Blockchain 2017: Out of the lab, into the field

Diana Biggs
Feb 14, 2017 · 5 min read

As many have predicted, 2017 is the year blockchain is set to break out of the Proof-of-Concept stage and into production environments. Over the past few years, I’ve been immersed within the bitcoin and blockchain space. It’s exciting to see the myriad of use cases for this technology being explored — conjuring up both the optimist and the cynicist in me at impressingly rapid intervals.

While it’s still early days, given that now nearly every financial services institution, professional services firm, start-up hub, and an increasing number of governments and NGOs are wanting to get in the game, as we slowly come down from peak hype, it’s a good time for players to start showing their hands in order to determine who might stand a chance of winning and who may have to fold.

The question then, which projects will we see move into real-world implementations in 2017. Here are five firms which I will be watching closely (in no particular order):

1. Provenance

Since 2012, the team at Provenance, led by CEO Jessi Baker, whose platform enables transparency along food & drink supply chains, providing consumers with accessible, verifiable information about product history and creation. Last year, they successfully completed a pilot which traced responsibly-caught tuna from from origin to export in a highly robust yet accessible format without the need for a centralised data management system. Not only does this help consumers make more positive choices about what they buy, the network of real-time data it creates aids the prevention of fraud, contamination and other supply chain risks.

2. Monax

[Disclosure: Monax is a portfolio company of Anthemis, where I am currently a Fellow]

Will 2017 be the Year of the Marmot? Monax, formerly Eris, is an ecosystem application platform for developers looking to build enterprise-scale blockchain applications which can be used across multiple organisations. Their software is most noted for its use for building smart contracts, arguably one of the most transformative applications of blockchain technology. They recently completed a reinsurance prototype for Deloitte, and SWIFT have already built two prototypes on their platform. What’s most interesting is the firm’s focus on blockchain applicability for complex network designs — essentially, working on a solution to the issues of scalability, shardability, interoperability and privacy currently facing the blockchain ecosystem as it graduates into more complex, non-linear use cases. For more on that and to get a deeper glimpse into the possibilities, read Monax CEO Casey Kuhlman’s insightful blog post on insurance linked securities.

3. 21

21 emerged onto the bitcoin scene with quite a bang in March 2015 when it was announced they had raised $116 million in venture funding and was being led by Balaji Srinivasan, a partner at Andreessen Horowitz. Since that time, they’ve offered an interesting range of developer tools for making machine-to-machine micropayments for the future use of the HTTP 402 error: Payment Required.
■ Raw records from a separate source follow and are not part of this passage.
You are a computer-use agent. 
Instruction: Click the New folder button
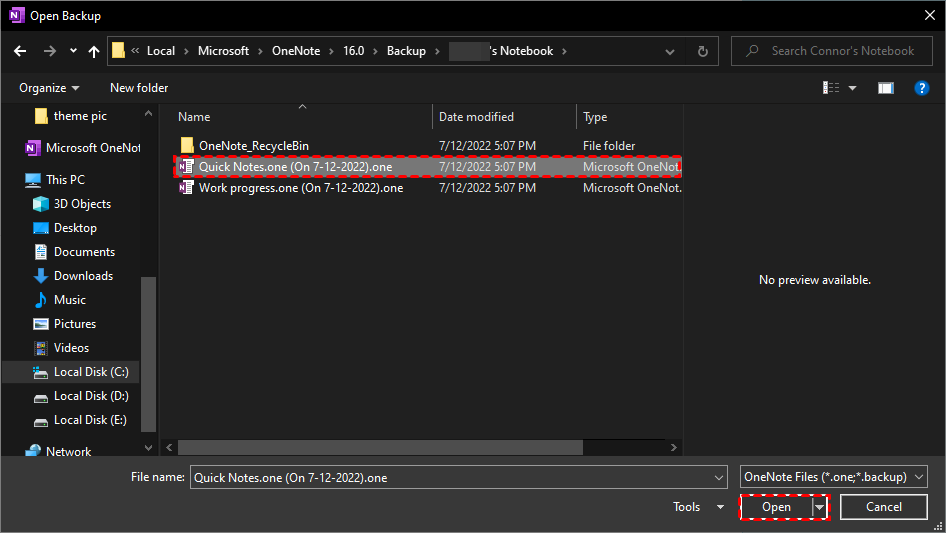[x=139, y=88]
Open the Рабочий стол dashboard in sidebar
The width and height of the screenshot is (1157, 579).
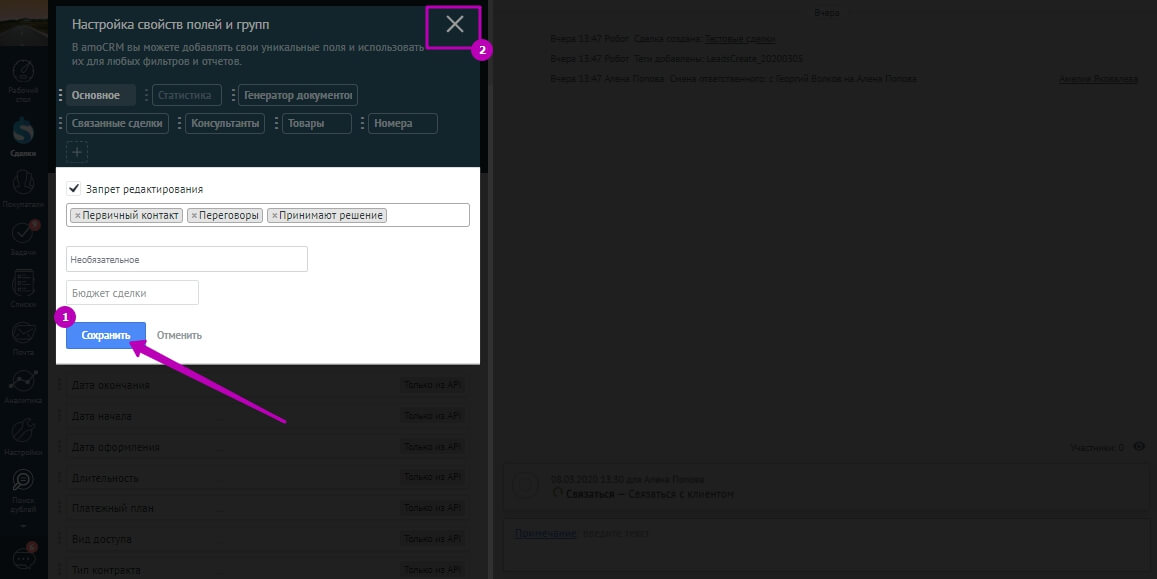point(24,77)
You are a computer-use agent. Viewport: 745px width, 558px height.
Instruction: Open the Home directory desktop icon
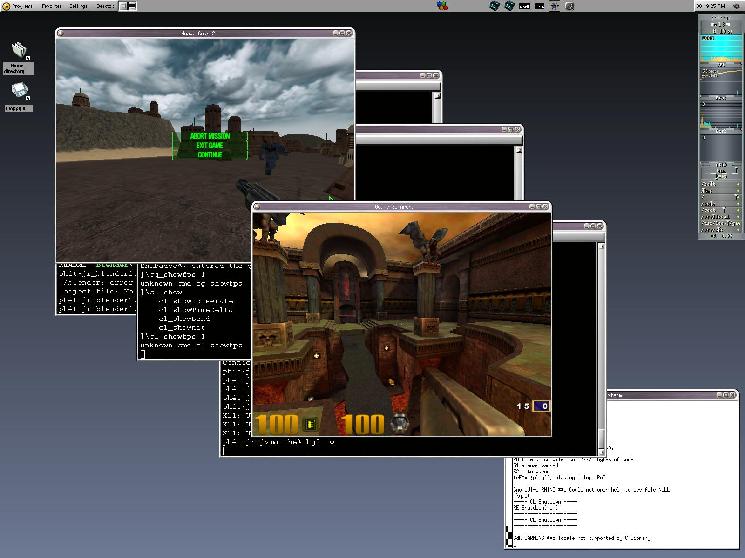17,53
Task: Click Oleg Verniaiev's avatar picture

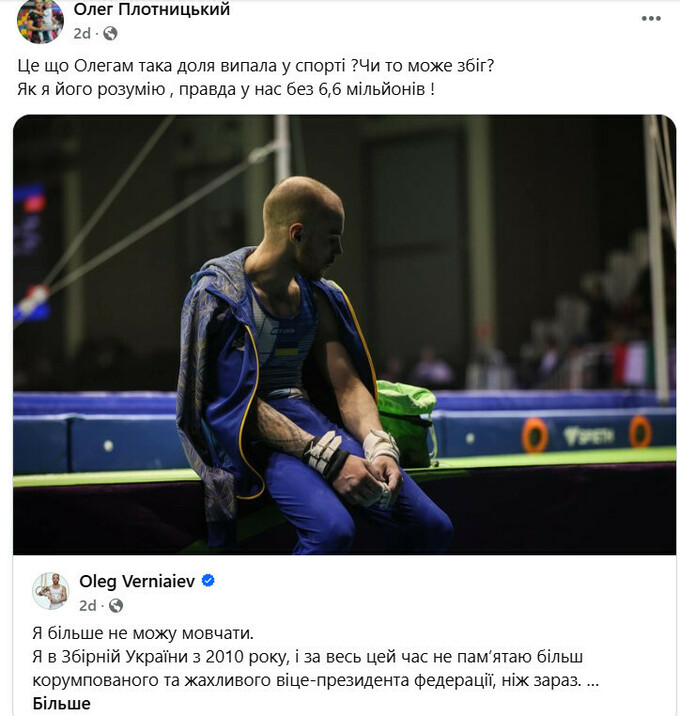Action: (51, 590)

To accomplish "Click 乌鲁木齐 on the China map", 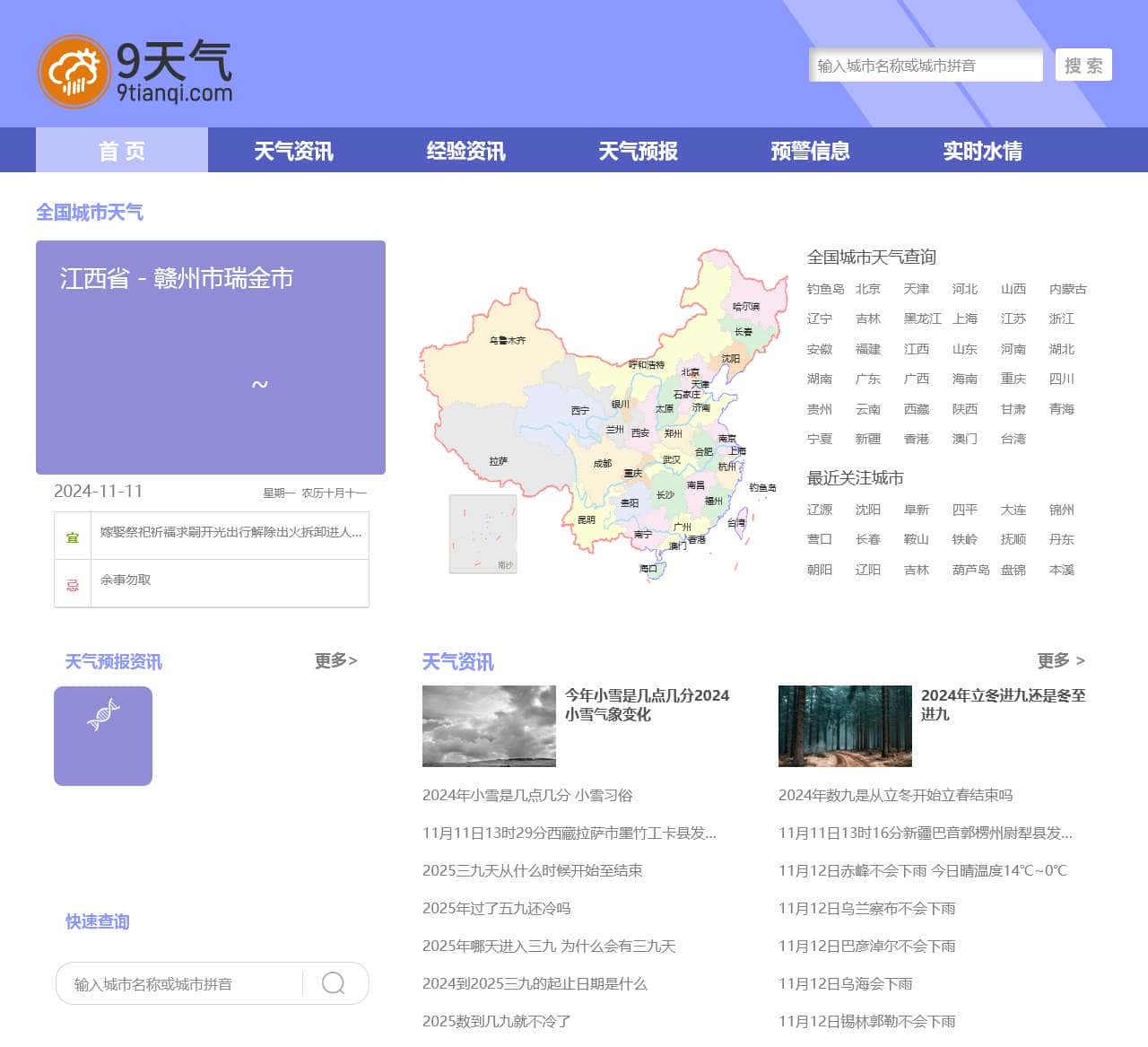I will point(507,340).
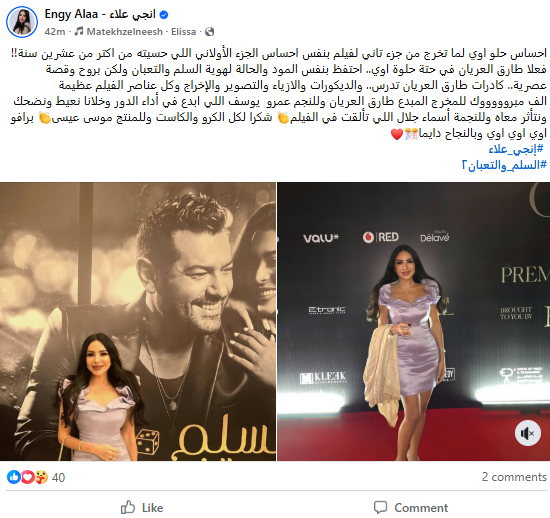View the 40 reactions count
Image resolution: width=550 pixels, height=518 pixels.
[x=58, y=477]
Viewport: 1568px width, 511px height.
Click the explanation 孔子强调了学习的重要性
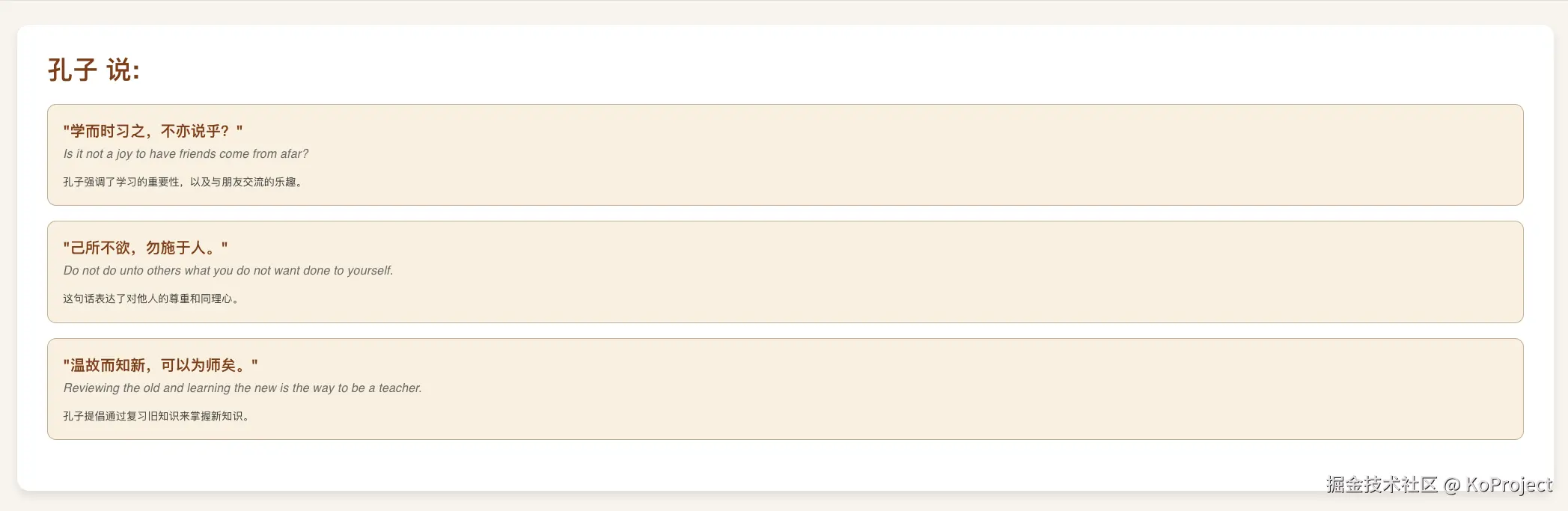[121, 182]
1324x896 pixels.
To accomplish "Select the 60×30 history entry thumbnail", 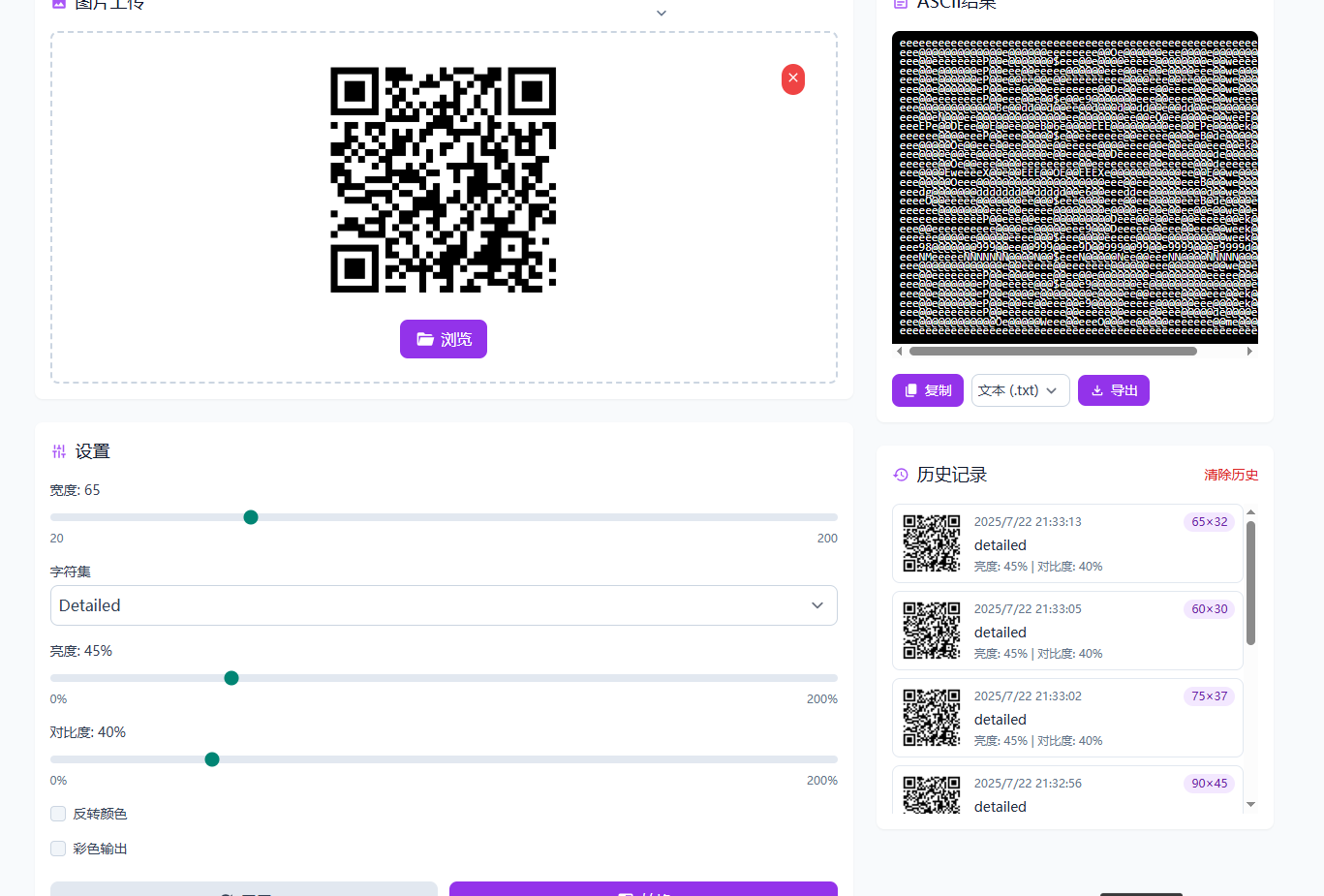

It seems the future is now and, to kick off 2017, they’ve released a consumer app and I have a feeling there will be much more to follow this coming year. The easy-to-use app (download for iOS, coming soon for Android) allows anyone, anywhere to earn bitcoin, either by completing simple tasks or as payment for responding to emails outside of your network. Naturally, you’ll have to be someone who people are willing to pay to get in touch with, but if you are, there is also the option to donate the funds to charities such as Black Girls Code. With their platform designed for interoperability in the IoT space, there could definitely be interesting things to come.

4. Axoni

Axoni started the year hot off the announcement of their $18 million Series A raise, led Wells Fargo and Euclid Opportunities, ICAP’s fintech investment business, and additional investors including Goldman Sachs and Andreessen Horowitz. With a team of tech entrepreneurs and cryptography specialists led by CEO Greg Schvey, the firm focuses on distributed ledger technology (DLT) for capital markets. Notably, last month the Depository Trust & Clearing Corporation (DTCC) announced Axoni, together with IBM and R3, was selected to provide a DLT framework for derivatives post-trade processing, in which Axoni will be providing the DLT infrastructure and smart contracts applications. The project is focusing on integrating distributed ledgers into the DTCC’s information platform which currently manages more than $11 trillion worth of derivatives assets. So no pressure.

5. Abra

Abra is another name we’ve known for quite some time in the bitcoin space who have recently begun the shift from beta to live, and with plenty of plans for growth. Last month, at the North American Bitcoin Conference, Bill Barhydt, Abra’s CEO, announced the company’s next phase of global expansion following last year’s successful launch of Abra in the Philippines and the US. In the coming month, they will be enabling Abra worldwide, using a global network of Tellers (which they refer to as “Human ATMs”) who can transact in over 50 currencies, including Bitcoin. It will be interesting to see what geographies the app gains traction as a simple and convenient way to send, convert and withdraw funds around the world.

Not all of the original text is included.